## WORK REQUIRED:
Reproduce, word for word, the part of the Neo4j data-model post starting with "A) I have added" and going on through "(:Session)-[:Viewed]->(:SKU)".

## PAGE TEXT:
§
A) I have added some more details, regarding my PROFILE results and also my SCHEMA and Machine/Neo4j config stats.

B) As i consider the model that @InverseFalcon suggested, and try to keep in mind the facts about relationships being a better choice and limiting the number of relationships.

I am tweaking Inverse's model a bit because I think we might be able to reduce it a bit. How is this for as a model:

(:Session)-[:ON]->(:Date)
(:Session)-[:IN]->(:Geography)
(:Session)-[:Viewed]->(:SKU)
(:Session)-[:Bought]->(:SKU)

OR

(:Session)-[:ON]->(:Date)
(:Session)-[:IN {SKU: "A", HasViewedOrBought: 1}]->(:Geography)

Now both of the models can have advantages. In the first one I maintain SKUs as distinct nodes and have different relationships between them to determine if it was a purchase or a view.

In the second one, i completely remove the SKU nodes adding them as relationships. I understand that this will lead to many relationships, but the number of relationships will still be small as we are also discarding all the nodes and relationships of SKU nodes which we are removing. We will have to test the Relationship by comparing the SKU strings, and that is an intensive operation and perhaps could be avoided by keeping only Session and Geography nodes and removing the Date nodes and adding Date property to the SKU relationships. As below:

(:Session)-[:ON]->(:Date)
(:Session)-[:IN {Date: {"2016-01-01"}, SKU: "A", HasViewedOrBought: 1}]->(:Geography)

But then I would be testing the relationships between the Geography and SKU nodes on the basis of two properties, both of which are strings. (Arguably date can be converted to integer, but still i see we have another face-off between alternate models)

C) @Tore, thanks for explaining and confirming my understanding of Q4. But if the GraphDB does a calculation like that, in which it joins and compares every relation with that join, isn't it actually working in the same manner an RDBMS should? It is ineffective in utilizing the graph traversals that it should easily be able to do by finding direct paths between the two set of Geography and Product nodes. This seems to be a bad implementation to me?
§
## DATASET EXTRACT:
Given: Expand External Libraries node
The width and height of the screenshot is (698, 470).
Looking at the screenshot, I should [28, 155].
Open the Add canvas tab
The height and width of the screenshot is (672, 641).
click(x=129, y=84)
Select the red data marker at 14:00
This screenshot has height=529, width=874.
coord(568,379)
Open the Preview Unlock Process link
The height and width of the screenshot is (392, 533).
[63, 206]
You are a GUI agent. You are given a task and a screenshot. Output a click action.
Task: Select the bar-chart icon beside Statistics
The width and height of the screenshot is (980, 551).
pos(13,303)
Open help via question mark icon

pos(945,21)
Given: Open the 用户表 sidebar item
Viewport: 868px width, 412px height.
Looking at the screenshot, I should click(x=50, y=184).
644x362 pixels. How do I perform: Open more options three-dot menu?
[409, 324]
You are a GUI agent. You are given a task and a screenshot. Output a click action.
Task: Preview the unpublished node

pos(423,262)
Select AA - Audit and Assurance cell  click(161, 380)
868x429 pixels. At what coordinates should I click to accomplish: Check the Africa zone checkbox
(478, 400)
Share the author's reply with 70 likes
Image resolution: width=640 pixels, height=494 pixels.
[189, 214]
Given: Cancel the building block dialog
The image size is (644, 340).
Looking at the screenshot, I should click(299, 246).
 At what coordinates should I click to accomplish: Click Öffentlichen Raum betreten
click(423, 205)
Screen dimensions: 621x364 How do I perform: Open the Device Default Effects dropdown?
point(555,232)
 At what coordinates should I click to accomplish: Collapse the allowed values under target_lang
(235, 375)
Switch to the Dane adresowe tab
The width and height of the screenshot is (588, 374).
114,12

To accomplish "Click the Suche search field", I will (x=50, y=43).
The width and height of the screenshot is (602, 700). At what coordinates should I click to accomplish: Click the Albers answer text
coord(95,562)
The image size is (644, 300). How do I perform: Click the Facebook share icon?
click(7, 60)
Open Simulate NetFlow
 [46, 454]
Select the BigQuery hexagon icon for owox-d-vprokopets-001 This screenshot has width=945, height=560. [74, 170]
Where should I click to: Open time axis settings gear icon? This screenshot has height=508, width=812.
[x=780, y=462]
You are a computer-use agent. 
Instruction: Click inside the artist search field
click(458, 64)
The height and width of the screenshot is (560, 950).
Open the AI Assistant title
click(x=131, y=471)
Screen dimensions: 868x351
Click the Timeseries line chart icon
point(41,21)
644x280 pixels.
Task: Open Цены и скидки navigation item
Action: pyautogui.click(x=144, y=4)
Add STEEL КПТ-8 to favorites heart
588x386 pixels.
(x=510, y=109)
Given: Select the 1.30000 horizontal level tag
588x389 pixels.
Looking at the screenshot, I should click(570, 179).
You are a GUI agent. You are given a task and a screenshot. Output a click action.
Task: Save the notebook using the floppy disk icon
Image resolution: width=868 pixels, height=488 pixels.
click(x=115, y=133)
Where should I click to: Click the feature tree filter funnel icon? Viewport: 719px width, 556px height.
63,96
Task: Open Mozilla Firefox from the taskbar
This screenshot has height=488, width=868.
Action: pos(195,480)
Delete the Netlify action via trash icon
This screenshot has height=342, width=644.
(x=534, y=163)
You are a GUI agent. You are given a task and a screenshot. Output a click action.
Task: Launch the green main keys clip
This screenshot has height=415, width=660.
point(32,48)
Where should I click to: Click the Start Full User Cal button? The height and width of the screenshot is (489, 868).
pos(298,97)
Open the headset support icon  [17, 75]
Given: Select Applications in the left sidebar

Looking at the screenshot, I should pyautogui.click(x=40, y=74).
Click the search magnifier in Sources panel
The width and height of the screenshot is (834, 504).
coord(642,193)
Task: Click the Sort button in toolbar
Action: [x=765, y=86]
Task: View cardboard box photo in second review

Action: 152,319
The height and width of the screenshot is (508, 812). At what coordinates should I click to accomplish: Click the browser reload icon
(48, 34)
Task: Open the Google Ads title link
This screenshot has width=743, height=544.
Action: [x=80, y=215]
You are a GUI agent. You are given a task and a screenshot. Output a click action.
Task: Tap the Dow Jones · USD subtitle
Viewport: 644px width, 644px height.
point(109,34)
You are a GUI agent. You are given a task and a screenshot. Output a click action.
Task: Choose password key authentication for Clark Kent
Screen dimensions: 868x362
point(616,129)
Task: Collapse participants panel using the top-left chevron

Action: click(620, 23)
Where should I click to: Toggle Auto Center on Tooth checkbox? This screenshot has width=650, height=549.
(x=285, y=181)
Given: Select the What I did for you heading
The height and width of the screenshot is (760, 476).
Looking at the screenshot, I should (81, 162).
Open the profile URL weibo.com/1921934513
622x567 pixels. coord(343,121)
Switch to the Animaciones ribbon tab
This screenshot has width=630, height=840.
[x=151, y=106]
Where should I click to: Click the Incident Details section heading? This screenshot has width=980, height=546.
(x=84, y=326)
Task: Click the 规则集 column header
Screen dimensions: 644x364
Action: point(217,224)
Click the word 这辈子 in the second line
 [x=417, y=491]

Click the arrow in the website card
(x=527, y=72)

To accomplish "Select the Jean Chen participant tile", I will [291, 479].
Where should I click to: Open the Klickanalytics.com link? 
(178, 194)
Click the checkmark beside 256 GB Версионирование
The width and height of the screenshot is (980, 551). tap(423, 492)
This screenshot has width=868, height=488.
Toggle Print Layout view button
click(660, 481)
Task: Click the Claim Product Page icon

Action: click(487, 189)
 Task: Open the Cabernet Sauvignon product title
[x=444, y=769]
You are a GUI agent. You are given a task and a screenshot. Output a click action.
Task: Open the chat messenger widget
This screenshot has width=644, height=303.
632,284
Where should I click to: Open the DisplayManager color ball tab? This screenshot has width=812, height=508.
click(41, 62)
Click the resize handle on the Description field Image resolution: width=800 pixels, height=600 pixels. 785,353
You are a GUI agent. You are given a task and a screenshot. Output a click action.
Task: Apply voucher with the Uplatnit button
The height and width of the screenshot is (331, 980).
§
## OUTPUT OF THE EXERCISE:
A) I have added some more details, regarding my PROFILE results and also my SCHEMA and Machine/Neo4j config stats.

B) As i consider the model that @InverseFalcon suggested, and try to keep in mind the facts about relationships being a better choice and limiting the number of relationships.

I am tweaking Inverse's model a bit because I think we might be able to reduce it a bit. How is this for as a model:

(:Session)-[:ON]->(:Date)
(:Session)-[:IN]->(:Geography)
(:Session)-[:Viewed]->(:SKU)